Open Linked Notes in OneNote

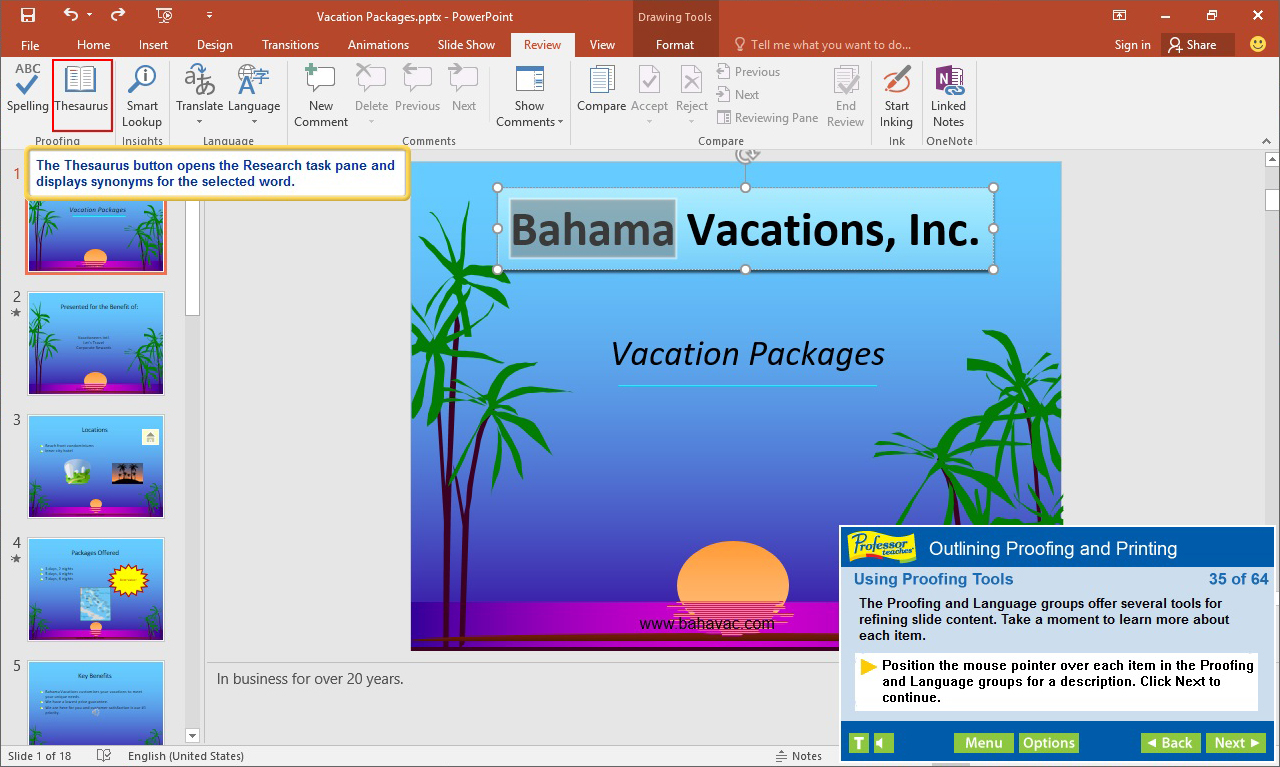[948, 90]
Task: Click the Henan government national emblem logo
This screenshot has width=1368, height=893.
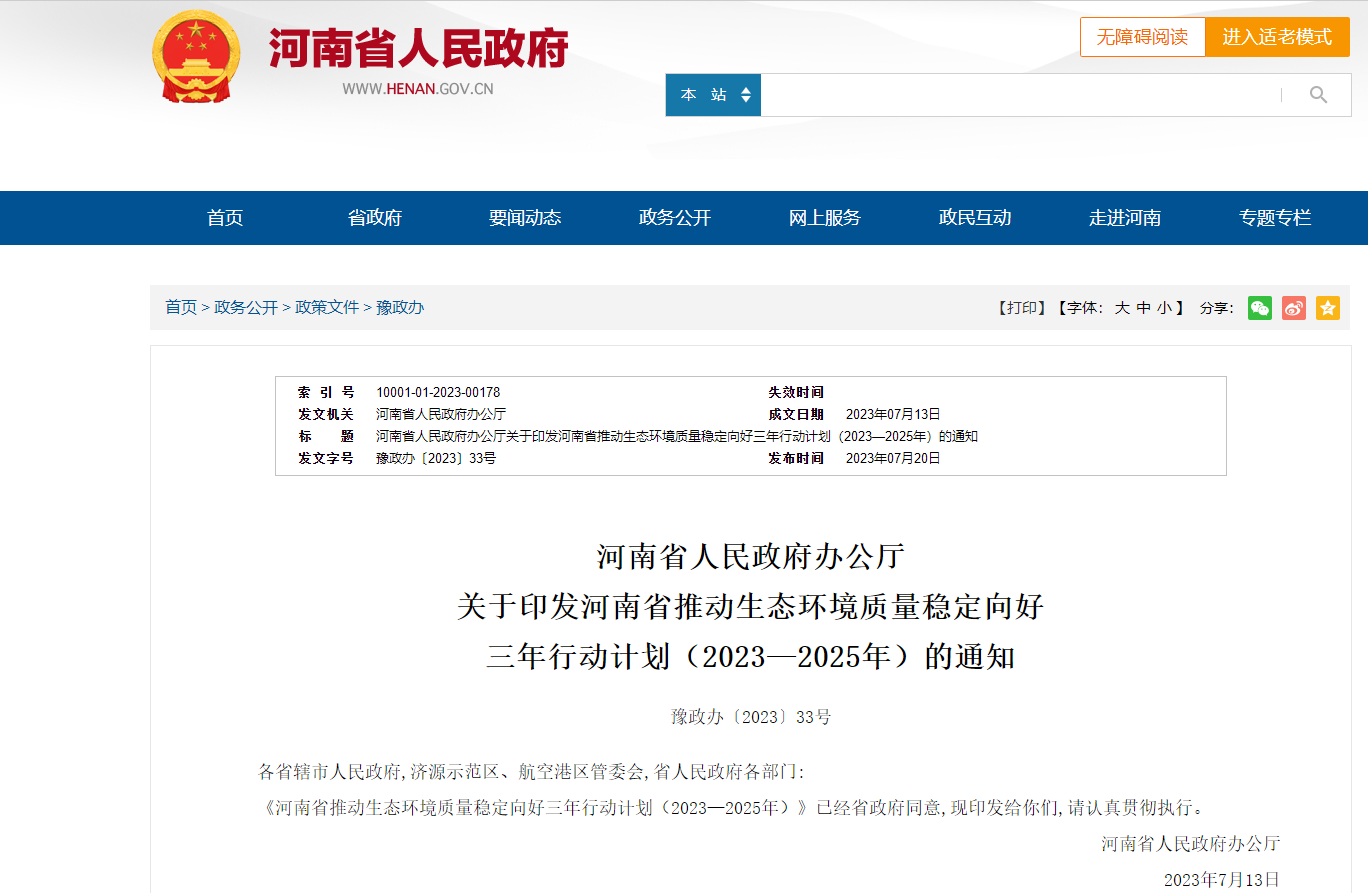Action: pos(196,57)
══════════
▶ [Problem requirements]: Reproduce all of the data above, including the request lines, but multiply each coordinate in the answers by 1.9 and round it to a whole number, rounding halves up. Leave all other numbers unchanged, and omit the pictures from your answer.

▶ [Reply to the task]:
Open Linked Notes in OneNote

[1801, 171]
Task: Click the Henan government national emblem logo
This screenshot has width=1368, height=893.
Action: pos(372,108)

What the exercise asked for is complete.